▸ **PASSAGE TO READ**
=== Section Start ===
In malaria epidemiology, the term polyclonality represents the co-occurrence of two or more different parasite clones (e.g., haplotypes) within an infected individual. Polyclonality may occur due to the concurrent transmission of multiple parasite haplotypes from the same mosquito bite (co-infection) or the acquisition of different haplotypes through independent bites (super-infection). Both processes are related to the intensity of transmission. In low transmission settings, there are few infective bites and therefore little chance for super-infections or co-infections to occur. Most infections are therefore monoclonal. On the other hand, when conditions favor an increase in mosquito prevalence and human-mosquito interaction, super-infections and co-infections become more likely, generating an increase in the prevalence of polyclonal infections. Polyclonality rate is therefore generally considered a positive correlate of malaria transmission intensity (although other features such as case importation or relapse behavior in P. vivax may modify this relationship).
There are different ways to differentiate between monoclonal and polyclonal infections and/or define the number of strains present in a sample. An easy and widely used way to differentiate between monoclonal and polyclonal infections is based on the number of heterozygous loci within the sample (\(N_{HetLoci}\)),. By using a pre-defined threshold (e.g., \(N_{HetLoci} \ge 1\)), samples are classified as polyclonal if they meet or exceed the threshold and classified as monoclonal if not. That definition is correct when working with a small number of loci, and de-novo mutations and genotyping errors are not frequent for those loci. When working with whole-genome or amplicon sequencing (microhaplotype) information, a sample can contain some heterozygous loci as a product of the diversification of the parasite population within the infection (de-novo mutations that occurs in the human or in the mosquito) or due to genotyping errors that occurs during amplification steps (sWGA, PCR1, or PCR2). For this reason, other metrics have been proposed to infer polyclonality. One simple metric is the fraction of heterozygous loci per sample (\(p_{Het_{(i)}}\)), defined as:
\[\text{Frac_HetLoci }(p_{Het_{(i)}}) =
N_{HetLoci_{(i)}} /N_{(i)}\]\(N_{HetLoci_{(i)}}\) represents the number
of heterozygous sites for sample \(i\)
and \(N_{(i)}\) represents the total
number of observed sites for sample \(i\).
=== Section End ===
Saved entries:
=== Section Start ===
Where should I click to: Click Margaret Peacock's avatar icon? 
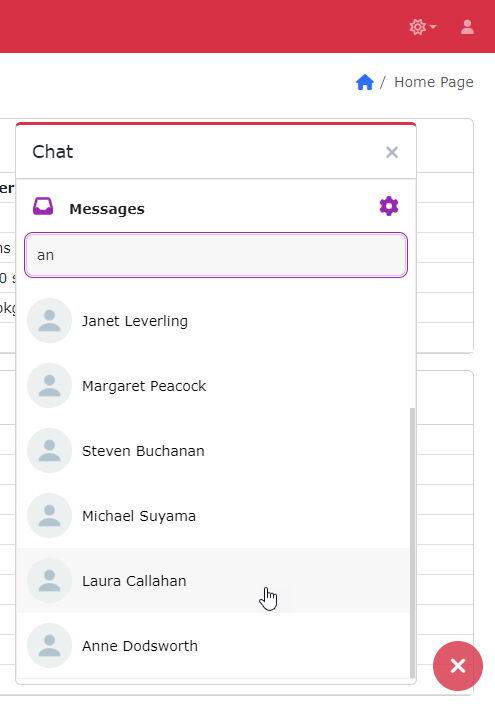pos(49,386)
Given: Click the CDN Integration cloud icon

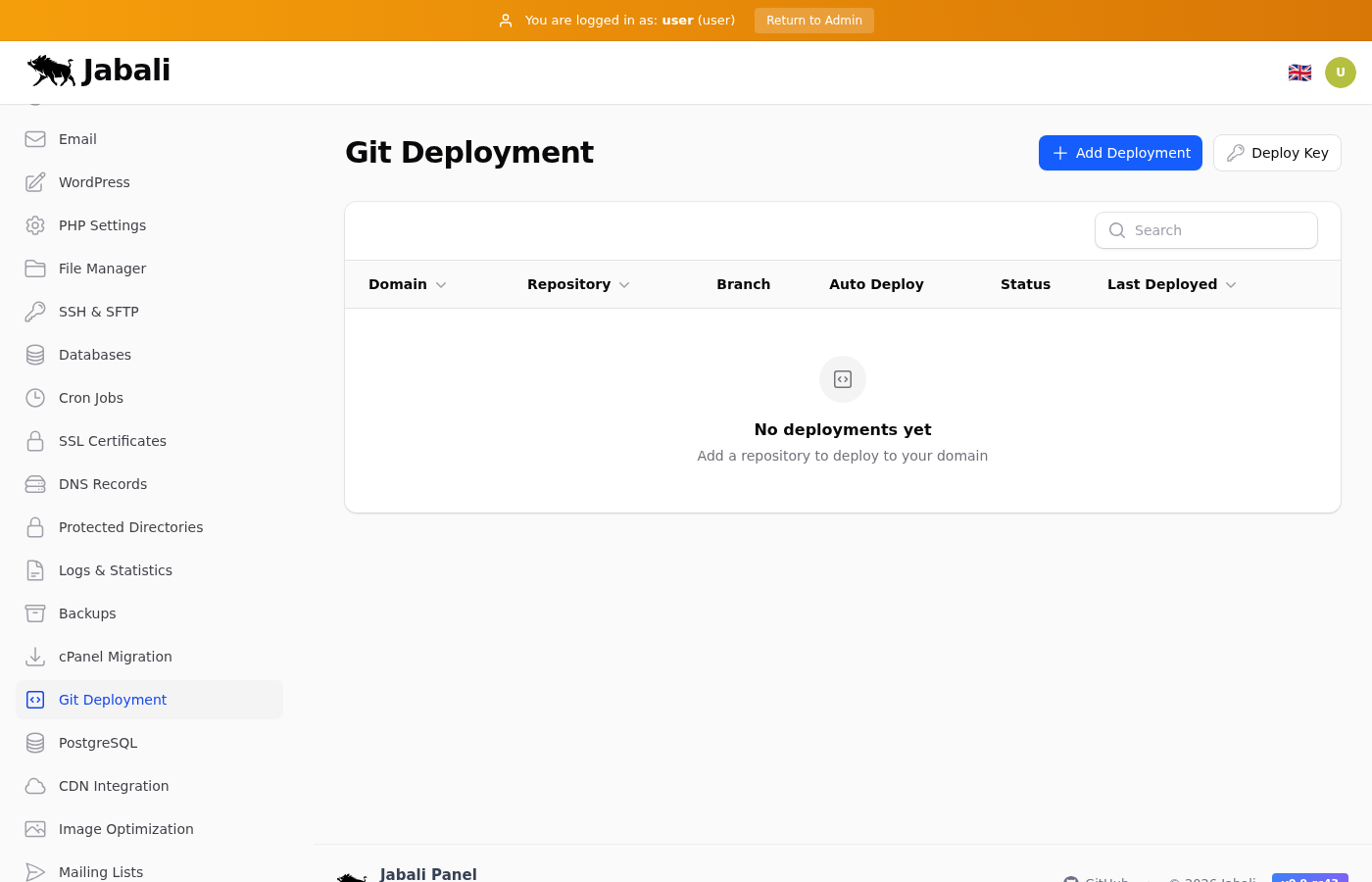Looking at the screenshot, I should tap(35, 786).
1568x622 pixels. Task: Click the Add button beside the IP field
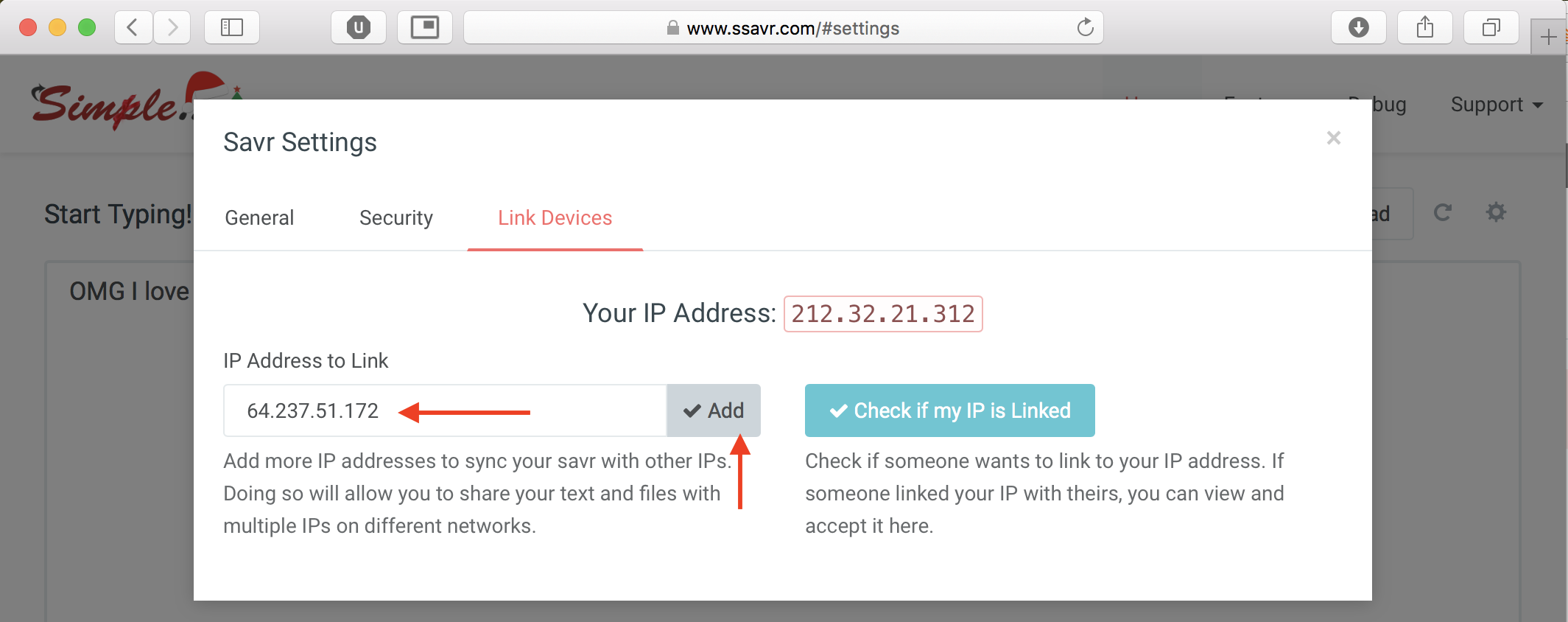tap(714, 410)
=== Section End ===
▸ **ASSIGNED TASK A**
In the passage on malaria polyclonality, what are the two ways an infected person can come to carry multiple parasite haplotypes?
▸ **ASSIGNED TASK B**
Summarize the passage on malaria polyclonality in two sentences.
▸ **ASSIGNED TASK C**
Proceed with the passage on malaria polyclonality from the point where it stops.
The entries are separate material, unrelated to the passage on malaria polyclonality.

▸ **ANSWER A**
Co-infection, where multiple haplotypes are transmitted by the same mosquito bite, and super-infection, where different haplotypes are acquired through independent bites.

▸ **ANSWER B**
Polyclonality, the presence of two or more parasite clones in one infected individual, arises through co-infection or super-infection and is generally considered a positive correlate of malaria transmission intensity. Because heterozygous loci in whole-genome or amplicon sequencing data can also result from de-novo mutations or genotyping errors, other metrics besides a simple count of heterozygous loci have been proposed, such as the fraction of heterozygous loci per sample.

▸ **ANSWER C**
Another metric used to infer polyclonality is the within-host divergence
(\(F_{WS_{(i)}}\)) index, defined as
follows:
\[F_{WS_{(i)}} = \displaystyle{\sum_{j = 1}^{n}{(1 - \frac{H_{W_j}}{H_{exp_{(j)}}})}}\]
\(H_{W_j}\) represents the within-host heterozygosity:
\[H_{W_j} = 1 - \displaystyle{\sum_{a = 1}^{b_j}{(\frac{({rd}_{a}^{j})}{RD_j})^2}}\]
Here, for each sample (\(i\)), \(rd_a^j\) represents the allele \(a\) observed at locus \(j\), \(b_j\) represents the total number of alleles observed at locus \(j\), and \(RD_j\) represents the total read-depth observed at locus \(j\).
\(H_{exp_{(j)}}\) is the within-population heterozygosity for locus \(j\):
\[H_{exp_{(j)}} = 1 - \displaystyle{\sum{p_j^2}}\]
Here, \(p_j\) represents the frequency of each of the alleles observed at locus \(j\) at the population level.
Another way to distinguish between monoclonal and polyclonal samples is to directly estimate the number of strains in each sample (i.e., define the ‘complexity of the infection’ (COI)). Samples with COI equal to 1 are monoclonal, and samples with greater values of COI are polyclonal. The easiest way to define the COI is to assume that it is equal to the maximum number of alleles (\(\text{max_nAlleles}\)) observed at any of the loci in the sample. More sophisticated approaches based on Markov Chain Monte Carlo (MCMC) methods also exist to estimate COI from biallelic and multiallelic loci, but these methods are not currently incorporated in the workflow.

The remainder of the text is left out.